Em muitas dessas ocasiões – não raros em um bar comigo e meu pai bancando a bebida aos cicerones – as respostas vinham em um volume mais baixo e só depois de olhar para os lados, conferindo se alguém não estava de olho. Com medo de um Grande Irmão, presumi. Eram falas rasas e dispersas, ansiosas por um novo assunto.
A melhor resposta, porém, veio quase em tom de sincera brincadeira, caminhando em alguma calle habanera: “Para entender Cuba é preciso fazer um curso de cubano”, sorriu o nativo.
De fato. Nesta resposta reconheci-me, enquanto brasileiro, adaptando-a para meu país. Certas coisas, em especiais da política brasileira, seriam impossíveis de explicar a qualquer gringo. Anos depois, em dezembro de 2015, uma alemã que passava por Porto Alegre me perguntou incrédula: “O Eduardo Cunha pode fazer isso mesmo?”, referindo-se à abertura do pedido de impeachment.
Naquela visita, depois de uma breve explicação e uma troca de assunto providencial, pensei na sorte que tive ao não ter que detalhar a relação PMDB-governo-oposição. E seriam muitas coisas a ter que explicar: como os parlamentares do meu país pedem a saída da pessoa que ocupa o cargo máximo da República e, dias depois, saem de férias, voltando a falar do assunto meses depois, somente?

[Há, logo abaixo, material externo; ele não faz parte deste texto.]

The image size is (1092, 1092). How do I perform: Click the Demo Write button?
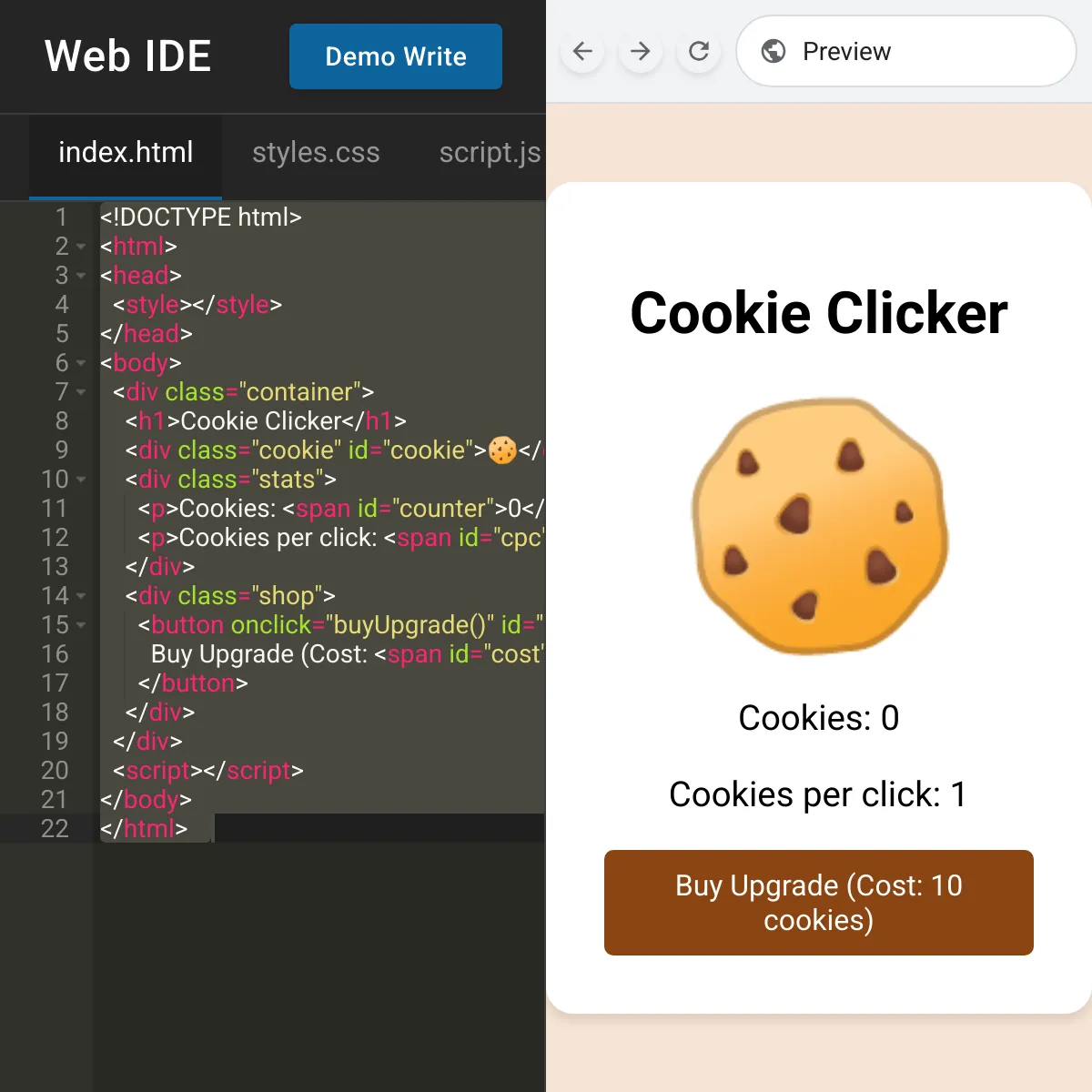click(x=396, y=56)
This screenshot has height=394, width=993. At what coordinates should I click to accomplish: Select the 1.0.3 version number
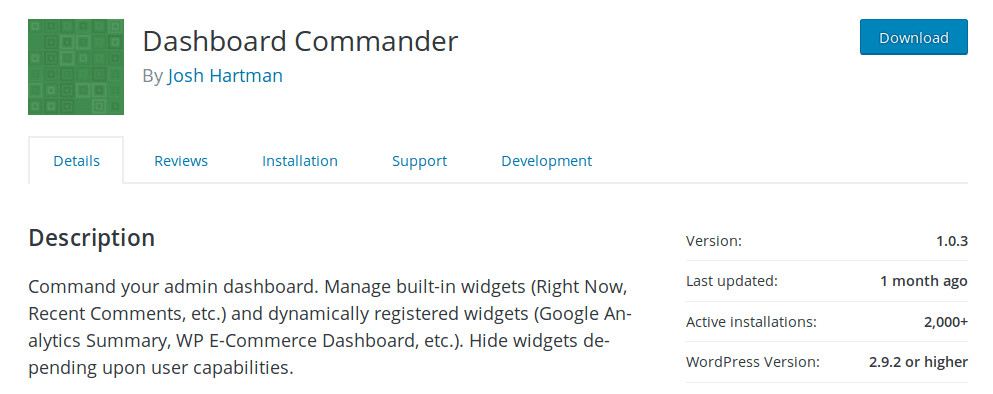952,241
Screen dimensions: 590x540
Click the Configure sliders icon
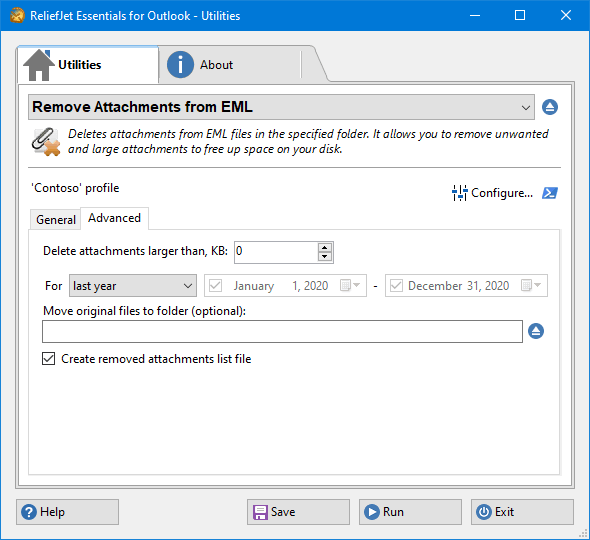459,193
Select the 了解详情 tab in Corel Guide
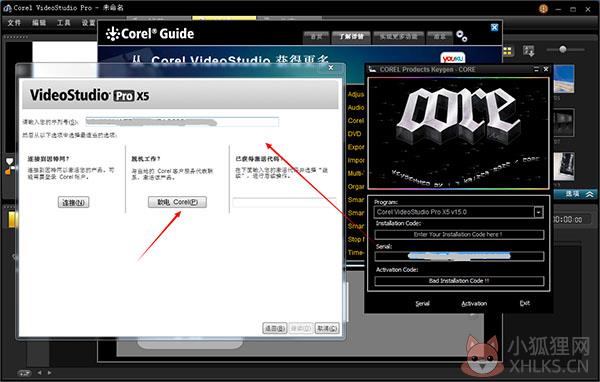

Ou como um ex-presidente diz que não é dono, e não declara, imóveis que usa? Como o governo o chama para ser ministro apenas quando está em vias de ser preso, se ele seria tão útil quanto disseram? Como um juiz divulga áudios de telefones grampeados (ou, falando corretamente, “escutas autorizadas pela justiça”) de momentos em que as falas já não eram para estar sendo captadas? E o que dizer dos vazamentos seletivos desses trechos? Outra: como um juiz despacha uma liminar impedindo o ex-presidente de ser ministro antes de receber o processo?
O momento político do Brasil é extremamente delicado. O país parece estar zonzo com um governo que recebeu extrema unção e uma oposição que não reflete esperança alguma – tal como a linha sucessória da presidência. Tanto que não chega a surpreender o fato de a maioria dos deputados que integram a comissão de impeachment terem algum imbróglio com a Justiça – e não haver maior repercussão disso.
“Para entender o Brasil seria preciso um curso de brasileiro”, concluo, lembrando do cubano de 2008 e desejando, nesses turbulentos dias de 2016, apenas calma e contexto. Nunca fizeram mal à opinião de ninguém.